• [PROBLEM DETAILS] Starting at the line with "Click crishoe's profile avatar" and stopping at the final line, retype the data below exactly; do not carry over any pictures.

• [INFORMATION]
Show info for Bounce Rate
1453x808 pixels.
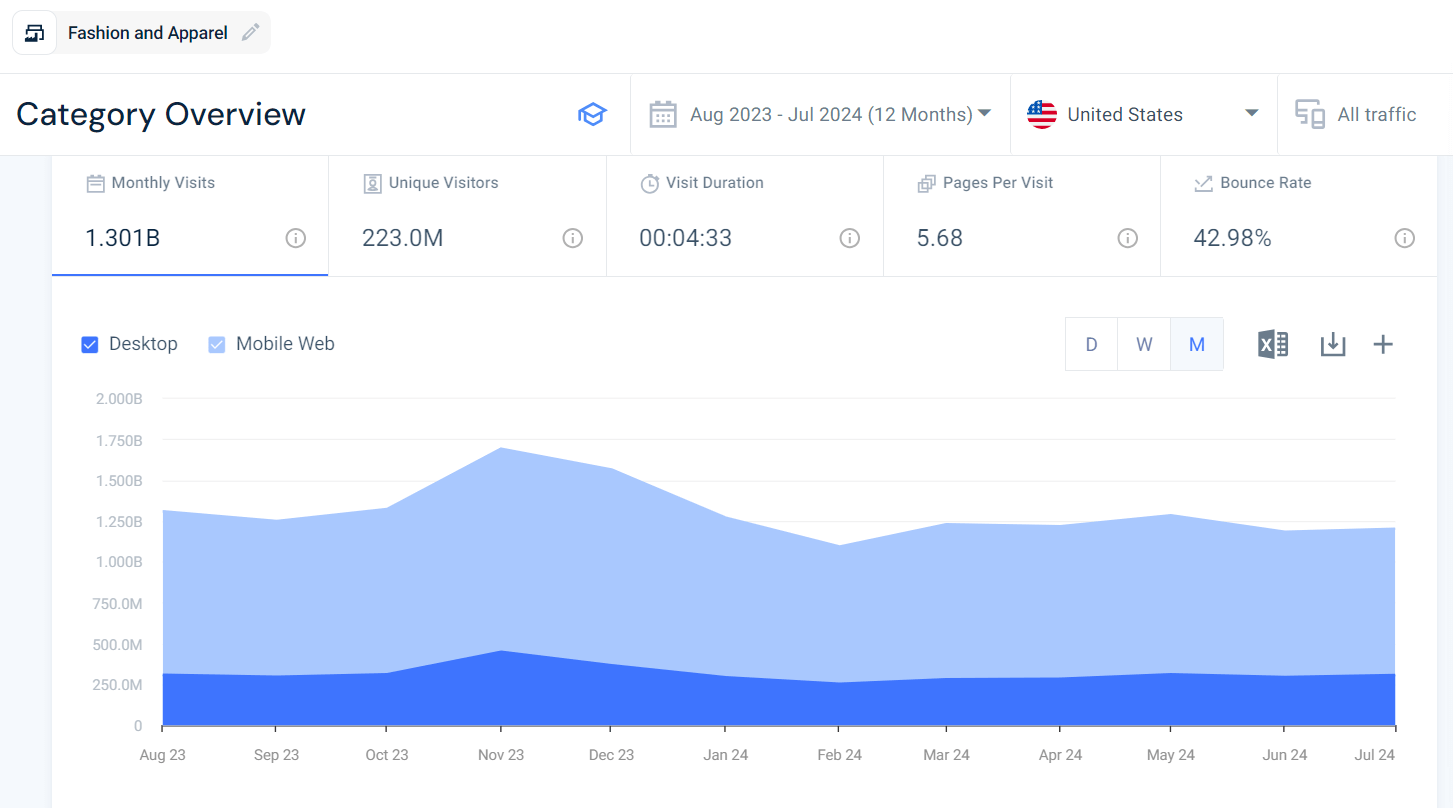click(1404, 238)
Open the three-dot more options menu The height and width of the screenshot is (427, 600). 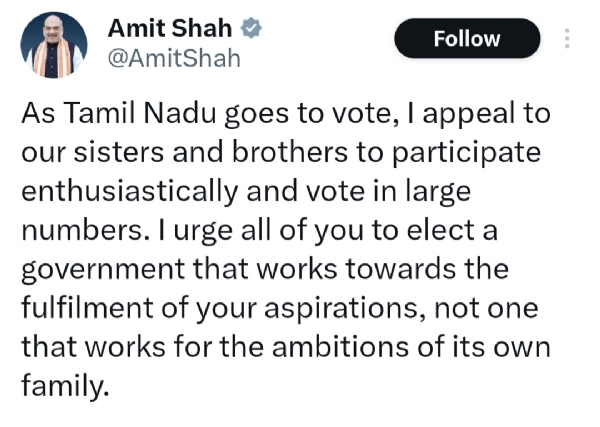[x=568, y=39]
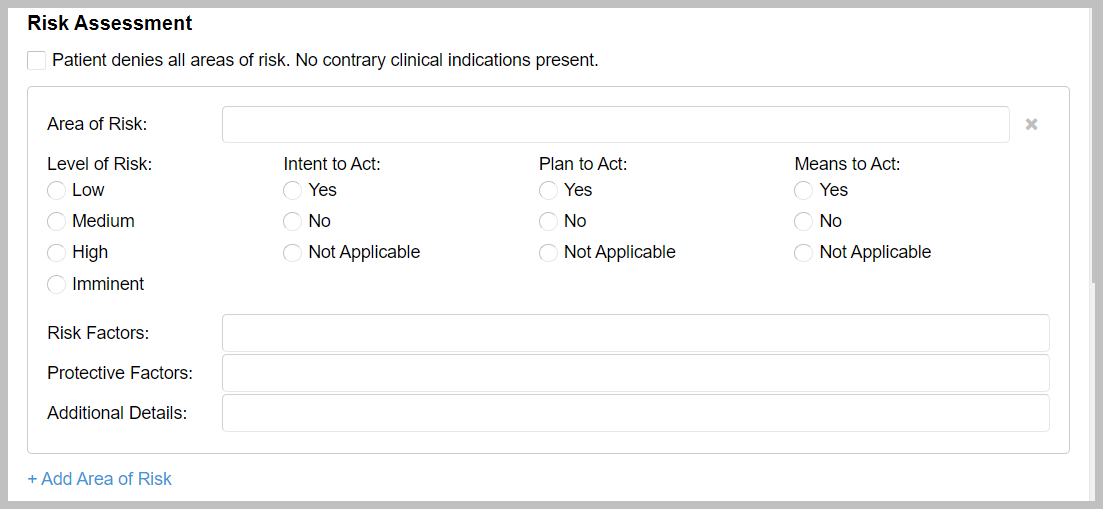This screenshot has height=509, width=1103.
Task: Select Low level of risk
Action: coord(57,190)
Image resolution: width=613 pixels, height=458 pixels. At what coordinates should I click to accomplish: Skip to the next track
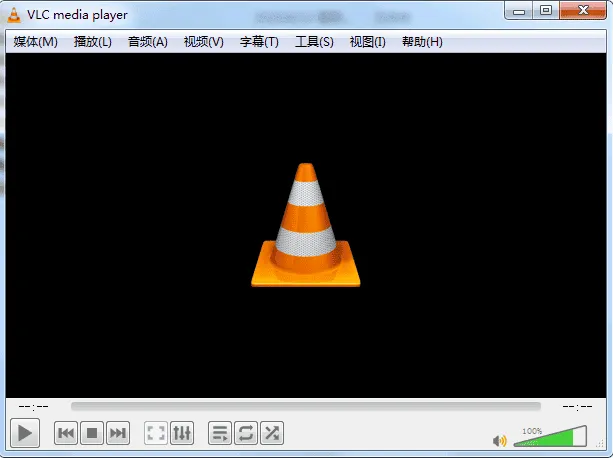118,433
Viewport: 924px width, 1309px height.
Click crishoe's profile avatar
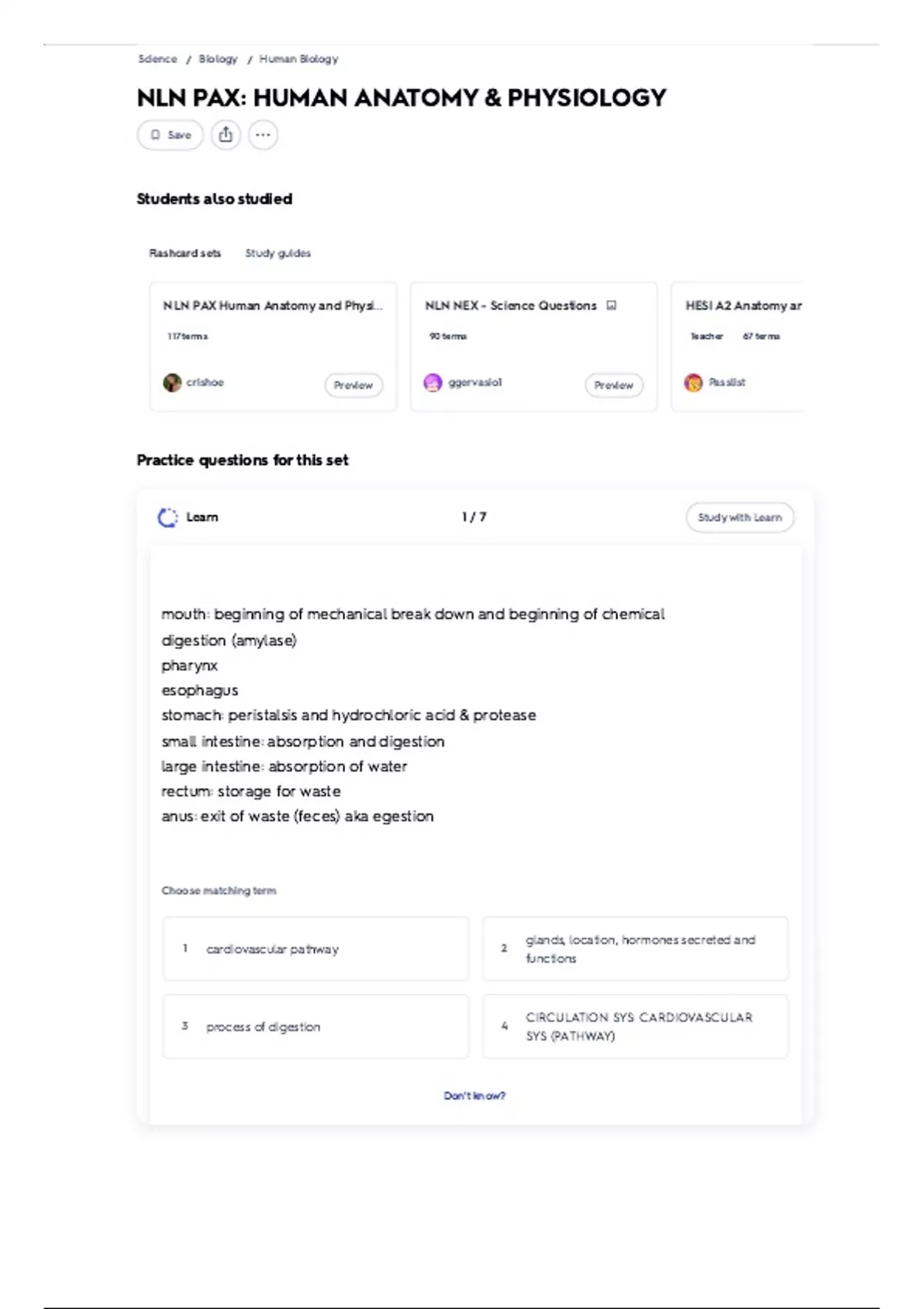pyautogui.click(x=172, y=383)
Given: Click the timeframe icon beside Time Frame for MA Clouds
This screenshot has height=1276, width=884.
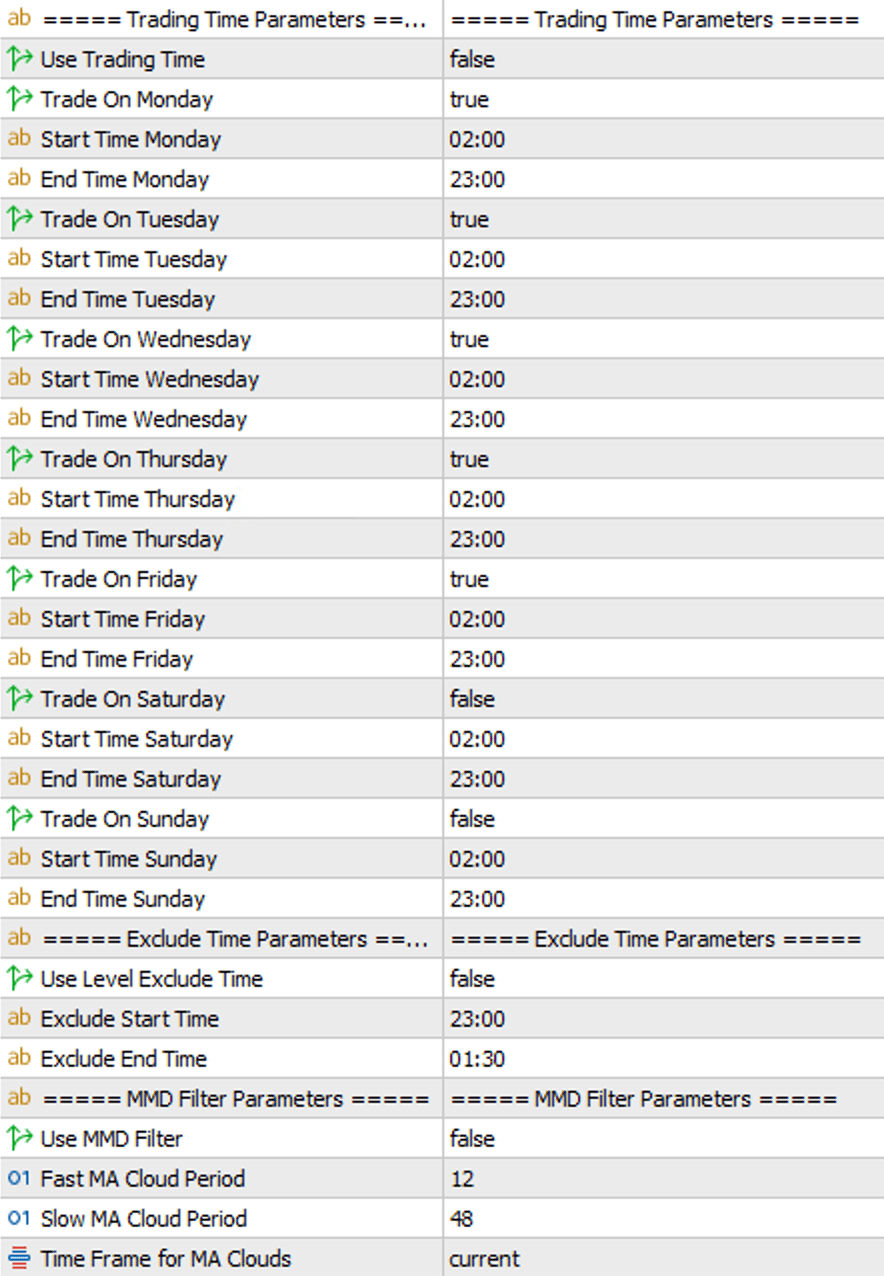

• [ANSWER]
Click crishoe's profile avatar
pyautogui.click(x=172, y=383)
Given: Click the timeframe icon beside Time Frame for MA Clouds
This screenshot has height=1276, width=884.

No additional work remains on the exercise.